Tuesday, October 19, 2010

Tuesday 19 October 2010




Course work: Taking a sheet of grey paper, I painted a red cross on it, stared at the center for a timed 30 seconds, and, as expected, saw an evanescent light green cross when I diverted my gaze downward. Out of curiosity, I made further experiments with a yellow, a blue, and a grey cross on the grey paper, and with a red and a grey cross on white paper. The yellow cross produced a convincing violet…the strongest effect of the series. The blue cross produced a barely discernable dirty yellowish image. The grey cross on grey paper produced an image slightly lighter than the grey paper.
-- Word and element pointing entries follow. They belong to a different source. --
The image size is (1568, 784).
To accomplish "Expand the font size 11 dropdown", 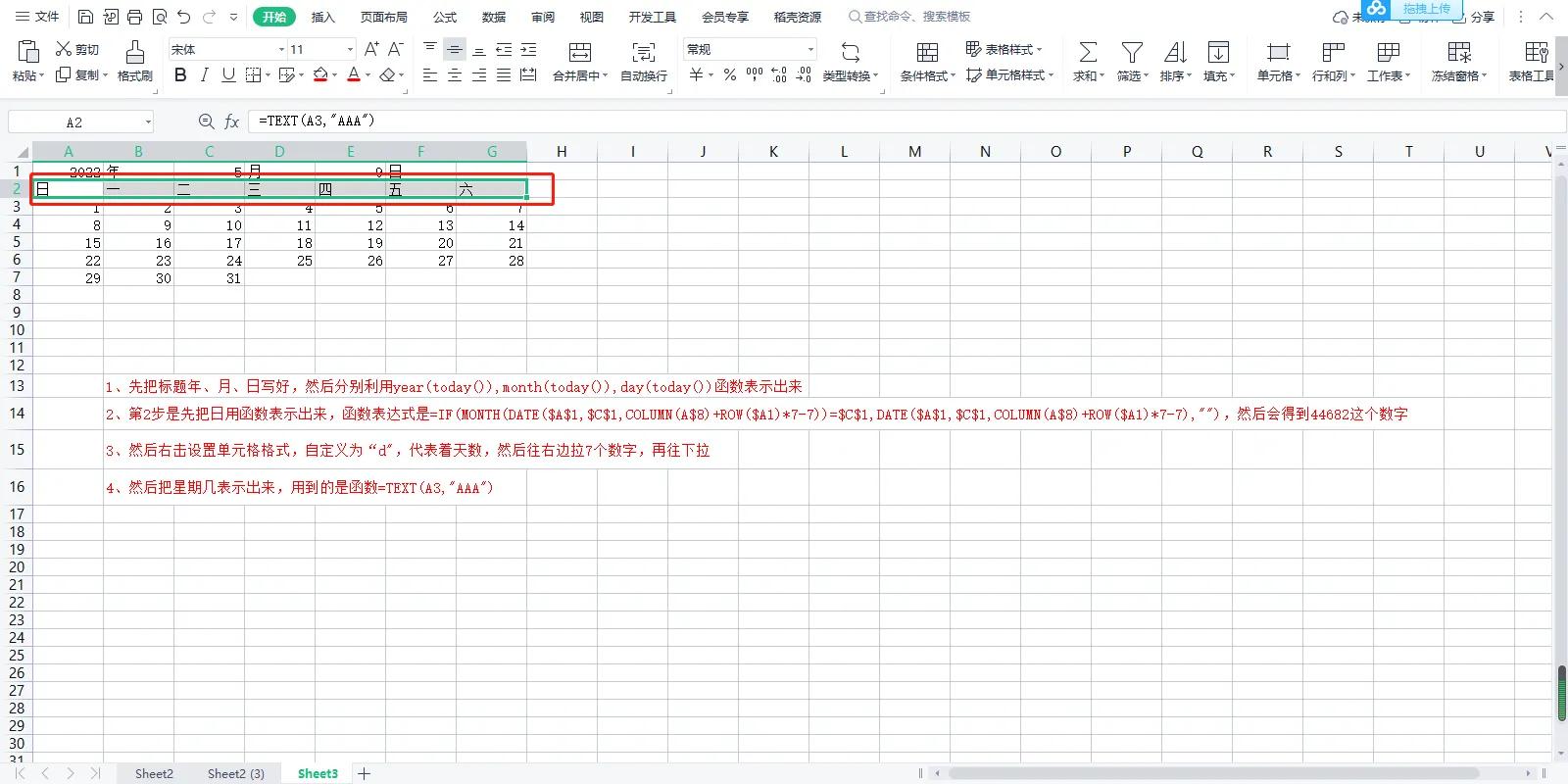I will [x=350, y=49].
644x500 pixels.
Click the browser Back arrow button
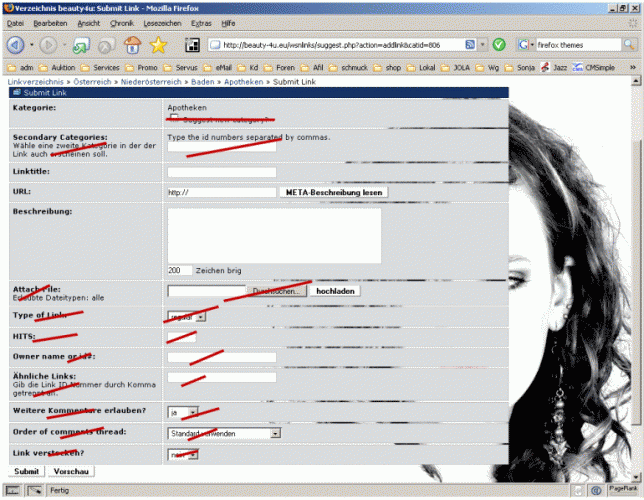[15, 45]
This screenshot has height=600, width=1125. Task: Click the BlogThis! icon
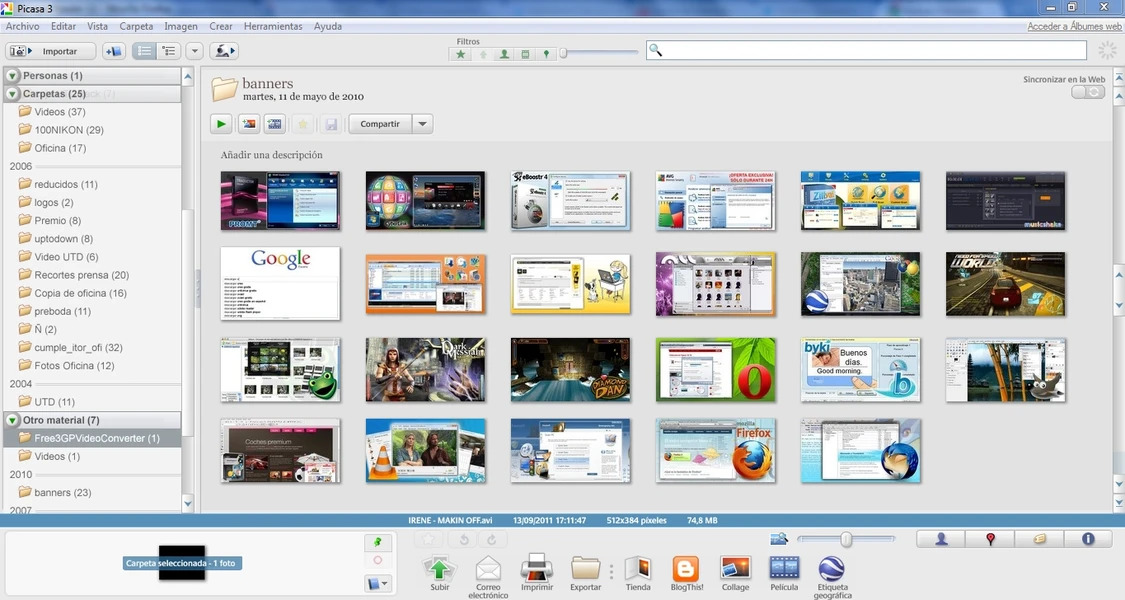coord(686,569)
The grey cross on white paper produced an afterimage lighter than the white paper (which certainly provides food for thought) and the red cross on white paper a stronger green image than was noted with the red cross on grey paper. Here is a composite image of my experimental setups:





Reading and theoretical studies:



E.H. Gombrich, The Story of Art

Phaidon Press Limited, Oxford 1978

Pp. 94-124



Johannes Itten The Elements of Color

John Wiley & Sons, Inc., New York, 1961

Pp. 49-71





Sketchbook work:



Another color circle, this one using Grumbacher Red, cadmium yellow medium, and cobalt blue as the primary colors. A strong orange, and a usable, but somewhat neutralized, violet and green result from two-primary mixtures. Mixtures of each primary with its mixed complement produce useful brownish neutrals. A mixture of all three primary colors produces a strong near-black brown.



These three colors plus white would allow one to do reasonably satisfactory work, though the vermillion-arylide yellow-cobalt blue triad remains the most successful of those I have tested to date.







A red-chalk sketch of the cone of a white pine, a fairly uncommon tree in this area.